# Dwarf Hair Grass no co2?



## aquariumrookie (Jun 26, 2014)

Can I grow Dwarf Hair Grass with good lighting, ferts, liquid co2, and NO pressurized co2?
THANKS!


----------



## brad.harper.9 (May 14, 2014)

Yes. I've done it in the past. Buy no co2 no ferts. It just grows more slowly.


----------



## Chrom0zone (Jun 4, 2006)

No Co2, no ferts.


----------



## joetank10 (Aug 13, 2014)

How many watts in this LED's and what size is the tank?


----------



## Chrom0zone (Jun 4, 2006)

It's a ADA 60-P, 17 gallons 24"x12"x14"

Lighting is very low profile Marineland double bright LED 24"

I'll try and trim it this weekend and post new pics.

Dwarf hairgrass grows like crazy.

Have a garra, shrimp, dwarf cories and some baby ramhorns for a cleaning crew, then ~12 rasboras.

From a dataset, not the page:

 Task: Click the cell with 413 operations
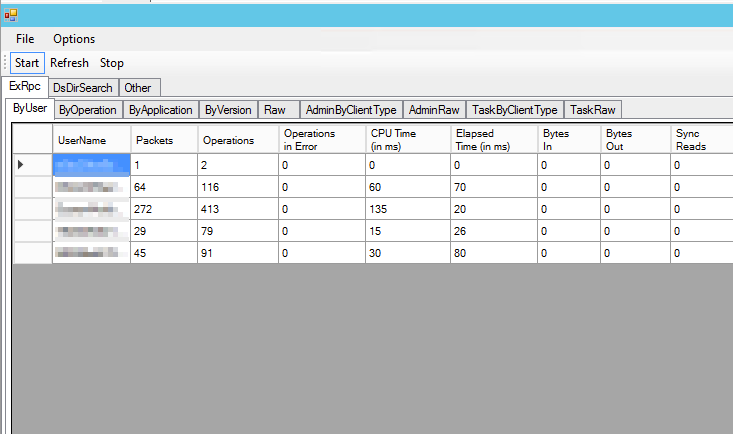coord(236,208)
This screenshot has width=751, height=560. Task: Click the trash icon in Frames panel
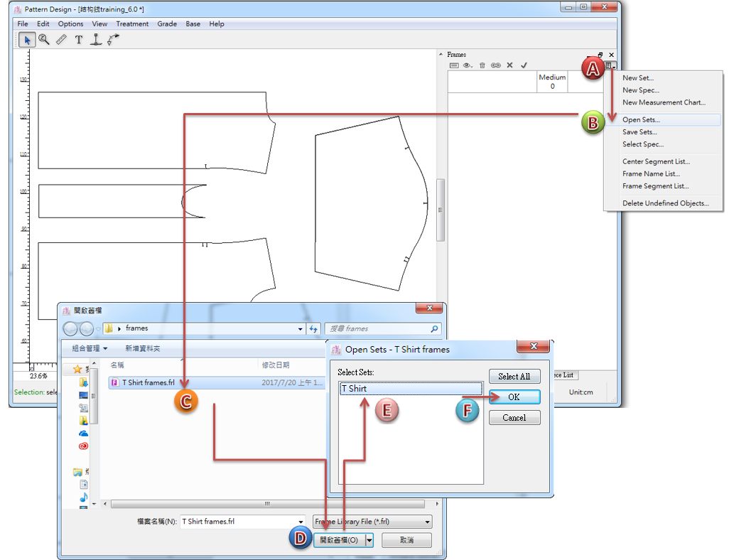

Super low maintenance once it matured. 

I'll have A LOT of matures Dwarf Hairgrass after manicuring if anyone wants some.


----------



## Sicamore_Tree (Feb 12, 2006)

Ill take some.


----------



## marty93aus (Aug 1, 2014)

sorry to go off topic, but i was just wondering weather Dwarf Hair Grass is suitable for african cichlids? or any cichlids?


----------